- _DATASET RECORDS_
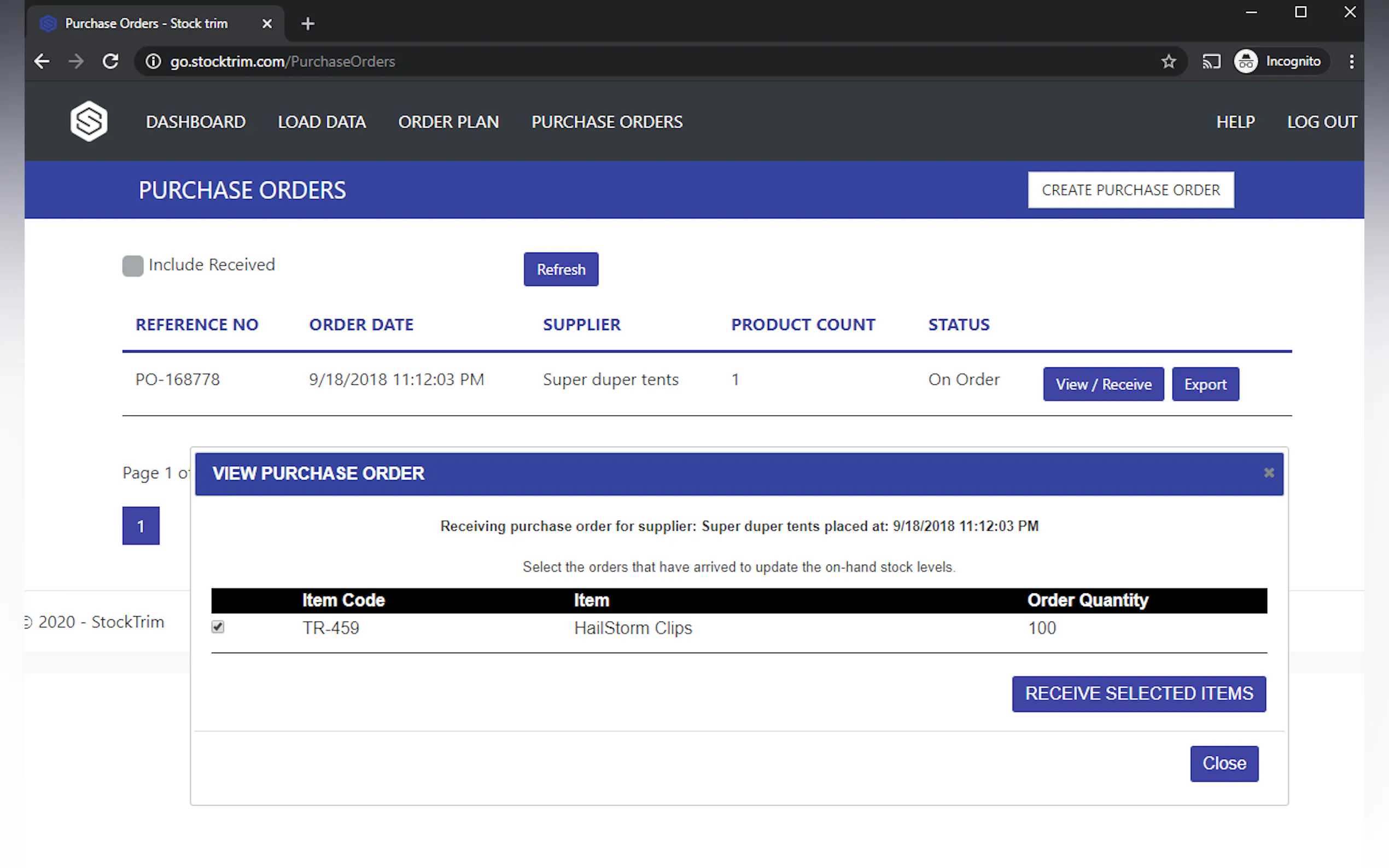Screen dimensions: 1389x868
Task: Export the PO-168778 order
Action: 1205,384
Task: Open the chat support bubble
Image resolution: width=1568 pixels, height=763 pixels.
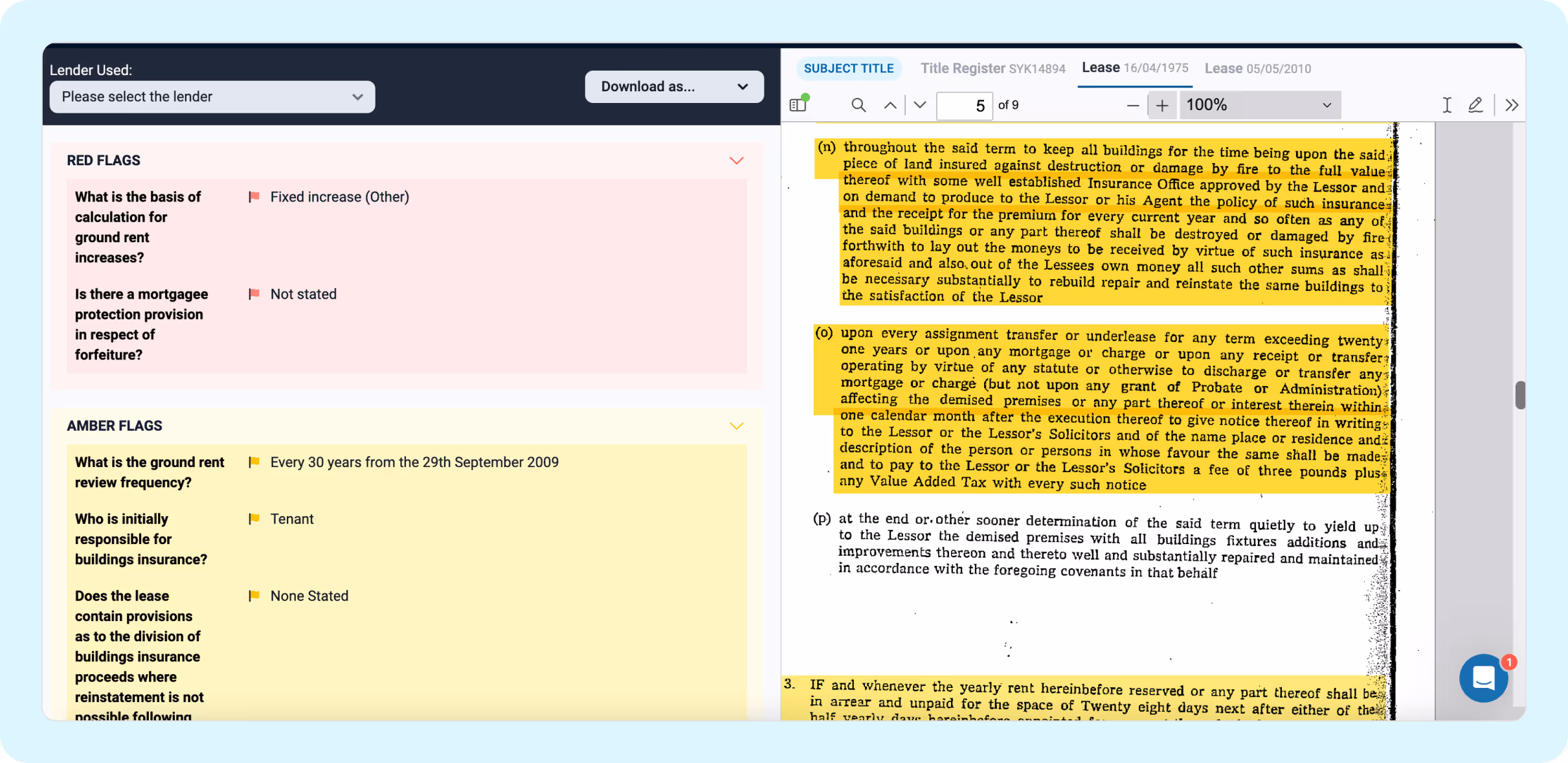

- _WHAT TO PRODUCE_
From the line containing "Task: Open the chat support bubble" through the last line of the entries, both included, print each line exactly and omit any picture.

- _RESPONSE TO THE EXERCISE_
Task: Open the chat support bubble
Image resolution: width=1568 pixels, height=763 pixels.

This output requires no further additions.